Personal information
- Born: 26 December 1958 Brest, Byelorussian SSR, Soviet Union
- Died: 12 June 2026 (aged 67)
- Height: 174 cm (5 ft 9 in)
- Weight: 74 kg (163 lb)

Sport
- Sport: Archery
- Club: Krasnoye Znamya Brest

Medal record
Representing Soviet Union
Olympic Games
| Silver medal – second place | 1980 Moscow | Individual |
European Archery Championships
| Silver medal – second place | 1982 Kecskemét | Team, outdoor |
| Gold medal – first place | 1983 Falun | Team, indoor |
| Silver medal – second place | 1983 Falun | Individual, indoor |
| Gold medal – first place | 1987 Parigi-Bercy | Team, indoor |

= Boris Isachenko =

Belarusian archer (1958–2026)

Boris Valentinovich Isachenko (Борис Валентинович Исаченко, Барыс Валянцінавіч Ісачэнка; 26 December 1958 – 12 June 2026) was a Belarusian archer who competed for the Soviet Union. He won individual silver medals at the 1980 Olympics and 1983 European Championships, but never won a Soviet title or a medal at a world championships.
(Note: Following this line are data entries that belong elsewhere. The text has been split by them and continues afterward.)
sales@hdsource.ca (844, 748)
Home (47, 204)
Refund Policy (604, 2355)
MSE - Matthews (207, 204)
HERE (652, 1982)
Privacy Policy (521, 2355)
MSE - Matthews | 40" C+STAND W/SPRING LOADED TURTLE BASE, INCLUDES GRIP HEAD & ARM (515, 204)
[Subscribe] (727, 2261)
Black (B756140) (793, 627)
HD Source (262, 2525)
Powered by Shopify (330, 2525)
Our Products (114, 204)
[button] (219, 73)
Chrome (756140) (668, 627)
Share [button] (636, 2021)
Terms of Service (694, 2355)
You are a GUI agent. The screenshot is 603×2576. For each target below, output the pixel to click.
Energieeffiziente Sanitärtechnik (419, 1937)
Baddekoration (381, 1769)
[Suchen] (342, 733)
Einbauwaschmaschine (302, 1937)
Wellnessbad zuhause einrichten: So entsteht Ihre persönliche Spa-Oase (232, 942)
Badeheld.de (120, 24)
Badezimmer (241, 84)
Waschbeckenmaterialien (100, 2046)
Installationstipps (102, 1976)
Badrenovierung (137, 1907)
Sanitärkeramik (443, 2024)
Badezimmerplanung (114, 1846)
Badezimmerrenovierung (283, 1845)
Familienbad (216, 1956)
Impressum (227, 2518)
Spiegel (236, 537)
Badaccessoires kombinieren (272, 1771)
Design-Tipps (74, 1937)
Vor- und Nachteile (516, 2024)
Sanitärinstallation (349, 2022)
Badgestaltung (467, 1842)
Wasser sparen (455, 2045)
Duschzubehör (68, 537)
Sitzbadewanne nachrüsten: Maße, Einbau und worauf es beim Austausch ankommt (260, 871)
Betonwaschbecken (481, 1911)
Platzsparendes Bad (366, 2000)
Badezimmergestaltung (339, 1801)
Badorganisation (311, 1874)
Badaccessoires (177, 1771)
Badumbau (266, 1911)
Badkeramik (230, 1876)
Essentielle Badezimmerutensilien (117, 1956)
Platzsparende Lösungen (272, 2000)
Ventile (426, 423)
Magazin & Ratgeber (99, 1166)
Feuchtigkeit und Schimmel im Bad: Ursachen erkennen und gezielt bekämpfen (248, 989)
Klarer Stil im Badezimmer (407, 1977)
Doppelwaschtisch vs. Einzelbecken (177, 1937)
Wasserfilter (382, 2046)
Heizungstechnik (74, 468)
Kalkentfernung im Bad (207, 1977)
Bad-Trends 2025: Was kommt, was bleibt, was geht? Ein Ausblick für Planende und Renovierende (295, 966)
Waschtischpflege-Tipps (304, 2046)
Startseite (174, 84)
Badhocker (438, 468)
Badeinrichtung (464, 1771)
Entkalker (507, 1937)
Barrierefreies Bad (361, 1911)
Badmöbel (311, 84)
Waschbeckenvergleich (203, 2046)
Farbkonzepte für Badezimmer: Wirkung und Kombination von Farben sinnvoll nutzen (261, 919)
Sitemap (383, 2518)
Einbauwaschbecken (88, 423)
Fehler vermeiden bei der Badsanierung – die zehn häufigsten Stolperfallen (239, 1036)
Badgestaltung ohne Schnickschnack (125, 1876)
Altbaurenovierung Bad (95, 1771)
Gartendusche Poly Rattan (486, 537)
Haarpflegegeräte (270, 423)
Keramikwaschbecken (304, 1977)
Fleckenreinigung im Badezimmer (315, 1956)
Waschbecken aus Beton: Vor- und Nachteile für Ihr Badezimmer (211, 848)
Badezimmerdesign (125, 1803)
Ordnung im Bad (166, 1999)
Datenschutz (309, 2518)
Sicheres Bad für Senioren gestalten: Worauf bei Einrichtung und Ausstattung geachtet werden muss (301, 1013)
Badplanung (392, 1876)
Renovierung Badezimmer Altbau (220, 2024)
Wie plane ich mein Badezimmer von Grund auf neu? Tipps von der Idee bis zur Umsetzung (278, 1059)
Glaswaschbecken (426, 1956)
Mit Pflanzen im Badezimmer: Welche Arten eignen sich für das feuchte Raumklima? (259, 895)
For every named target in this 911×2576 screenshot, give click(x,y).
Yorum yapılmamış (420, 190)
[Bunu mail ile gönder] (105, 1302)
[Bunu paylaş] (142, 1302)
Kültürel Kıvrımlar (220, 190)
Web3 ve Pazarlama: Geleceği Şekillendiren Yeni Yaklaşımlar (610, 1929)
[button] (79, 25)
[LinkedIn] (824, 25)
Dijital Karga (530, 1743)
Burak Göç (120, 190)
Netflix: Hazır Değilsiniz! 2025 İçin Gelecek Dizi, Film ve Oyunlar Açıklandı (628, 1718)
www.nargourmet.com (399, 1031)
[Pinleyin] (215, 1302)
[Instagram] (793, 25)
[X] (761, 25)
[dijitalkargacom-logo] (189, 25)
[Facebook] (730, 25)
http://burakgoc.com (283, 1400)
Besides competitions he acted as a sports official with the Soviet State Committee for Physical Culture and Sports (1979–91) and Belarus Ministry of Sports (1991–97). In 1997–99 he headed the Robin Hood Archery Club. Isachenko was a member of the Belarusian Archery Federation, and from 1998 to his death in 2026 trained the Belarusian archery team. He was also a member of the Belarusian Olympic Committee from 2002 to his death. Isachenko died on 12 June 2026, at the age of 67.